A quantidade de urânio-235 na massa (o nível de enriquecimento) e o formato da massa controlam a criticalidade da amostra. Você pode imaginar que se a forma da massa for uma folha muito fina, a maioria dos nêutrons livres voará para o espaço em vez de atingir outros átomos de U-235. Uma esfera é o formato ótimo. A quantidade de urânio-235 que se deve juntar em uma esfera para obter uma reação crítica é de cerca de 900 gramas. A quantidade portanto é mencionada como massa crítica. Para o plutônio-239, a massa crítica é de cerca de 283 gramas.

O que pode sair errado
Usinas de energia nuclear bem construídas têm uma importante vantagem no que se refere à geração de energia elétrica - são extremamente limpas. Comparadas com uma usina de energia a carvão, as usinas de energia nuclear são um sonho que se torna realidade de um ponto de vista ambiental. Uma usina de energia a carvão na verdade libera mais radioatividade na atmosfera que uma usina de energia nuclear funcionando adequadamente. As usinas a carvão também liberam toneladas de carbono, enxofre e outros elementos para a atmosfera (consulte esta página para mais detalhes).
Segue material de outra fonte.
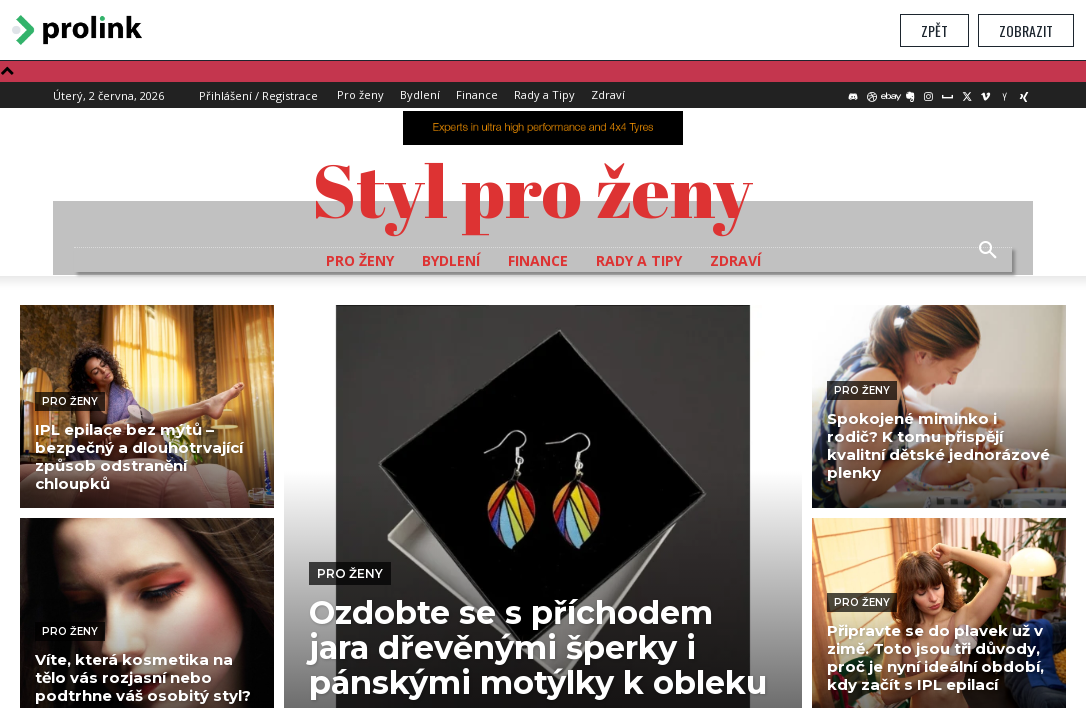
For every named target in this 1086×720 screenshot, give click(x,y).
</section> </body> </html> (543, 384)
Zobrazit (1026, 30)
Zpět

Infelizmente, há problemas significativos com usinas de energia nuclear:

  • extrair e purificar urânio não tem sido, historicamente, um processo muito limpo;
  • usinas de energia nuclear funcionando inadequadamente podem criar grandes problemas. O desastre de Chernobyl (em inglês) é um bom exemplo. Chernobyl foi inadequadamente projetada e impropriamente operada, mas mostra dramaticamente o cenário do pior caso. Chernobyl espalhou toneladas de poeira radioativa na atmosfera;
  • o combustível gasto nas usinas de energia nuclear é tóxico por séculos e, ainda, não há instalação de armazenamento permanente e segura para ele;
  • o transporte de combustível nuclear para e das usinas apresenta algum risco, embora até hoje, o registro de segurança nos Estados Unidos tenha sido bom.
Esses problemas suprimiram grandemente a criação de novas usinas de energia nuclear nos Estados Unidos. A sociedade parece ter decidido que os riscos sobrepujam as recompensas.